Though Haddon had no idea how to run a nonprofit, her experiences as a U.N. volunteer gave her the confidence to try. “One of the striking things about Dayle is her capacity for learning,” says her friend Fran Hauser, a venture capitalist who is an advisory board member of Haddon’s nonprofit, WomenOne. “She really listens. She’s always there with that notebook and pen. Dayle doesn’t leave the research to someone else. She’s on the ground.”
One thing Haddon quickly learned is the difference education can make for women living in poverty. “Studies show that if a woman can read, just read, there is a 50 percent higher chance that her child will live beyond the age of five,” she says. “Occurrences of HIV and AIDS go down. Less violence is committed against women who have an education.” Armed with those facts, she decided education would be her group’s mission.
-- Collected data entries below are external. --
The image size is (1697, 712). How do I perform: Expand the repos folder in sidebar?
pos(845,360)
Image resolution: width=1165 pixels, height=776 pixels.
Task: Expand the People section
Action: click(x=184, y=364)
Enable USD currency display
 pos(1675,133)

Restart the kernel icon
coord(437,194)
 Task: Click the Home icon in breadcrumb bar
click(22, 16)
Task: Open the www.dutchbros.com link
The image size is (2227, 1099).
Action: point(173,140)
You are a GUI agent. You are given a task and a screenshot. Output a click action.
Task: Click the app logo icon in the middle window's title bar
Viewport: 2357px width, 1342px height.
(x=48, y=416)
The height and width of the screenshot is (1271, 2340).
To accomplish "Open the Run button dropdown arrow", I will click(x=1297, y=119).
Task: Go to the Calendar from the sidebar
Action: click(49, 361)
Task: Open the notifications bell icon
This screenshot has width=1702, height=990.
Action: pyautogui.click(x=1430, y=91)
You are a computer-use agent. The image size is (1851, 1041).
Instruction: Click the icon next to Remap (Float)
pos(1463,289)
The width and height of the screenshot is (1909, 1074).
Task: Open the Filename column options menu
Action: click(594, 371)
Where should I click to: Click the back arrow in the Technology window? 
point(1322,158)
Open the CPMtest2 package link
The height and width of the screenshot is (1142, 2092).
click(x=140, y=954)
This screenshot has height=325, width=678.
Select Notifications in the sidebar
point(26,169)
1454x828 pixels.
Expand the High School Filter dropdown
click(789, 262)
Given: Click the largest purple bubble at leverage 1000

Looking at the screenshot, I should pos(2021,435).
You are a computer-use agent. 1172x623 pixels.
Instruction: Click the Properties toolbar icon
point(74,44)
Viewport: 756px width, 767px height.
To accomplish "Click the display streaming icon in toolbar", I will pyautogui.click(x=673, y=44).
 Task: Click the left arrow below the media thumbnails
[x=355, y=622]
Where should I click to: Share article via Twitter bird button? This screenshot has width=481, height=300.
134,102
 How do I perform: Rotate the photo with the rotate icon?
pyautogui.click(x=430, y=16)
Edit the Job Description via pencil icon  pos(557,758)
Putting Her Savings on the Line
In 2010, Haddon put up $10,000 from her savings, and WomenOne officially became a nonprofit. Its first fund-raising project came out of a 2011 trip Haddon took with the charity Free the Children. In Kenya to help build an all-girls high school in a rural, impoverished area, Haddon learned that the girls’ families, many of whom lived on less than $2 a day, could not begin to afford the $2,500 annual cost of tuition, room and board.
By tapping into her network of friends and donating money herself, Haddon raised over $100,000 to help pay for tuition. With the additional media attention she brought to the cause, more than 200 girls were provided with full scholarships. Last January, Haddon says, she and her 13-year-old granddaughter attended Kisaruni Secondary School’s first senior-class graduation. “These girls had come so far,” she says. “It moved me to tears.”
Until May 2014, Haddon was still taking no salary and paying out of her own pocket for most expenses, including travel. She’d kept costs down, but she knew she’d need help to take WomenOne to the next level, so a friend convened a group of experts to brainstorm next steps. That’s how Haddon met Amy Hepburn, a part-time professor at Duke University and George Washington University who has nearly 20 years’ experience studying the most effective ways to provide care and protection to children in emergency situations resulting from natural disasters, armed conflict and poverty. “I brought subject expertise and technical expertise,” says Hepburn, who is also director of the Children in Adversity program. “And Dayle has this tenacious, go-getter attitude. She can sit in a mud hut in Kenya and convince a Hollywood director to take on a cause.”
Working with Hepburn, Haddon secured two grants from the MasterCard Foundation totaling $500,000, which enabled WomenOne to hire Hepburn, as part-time executive director, and a second, full-time employee. The organization has also opened a D.C. office. (Haddon will continue to work from her home in New York.) “I loved being a model,” she says. “But I feel really good about what I’m doing now, as a human being, making a difference to my brothers and sisters. It hits you in the heart. It makes me go to sleep with a smile on my face.”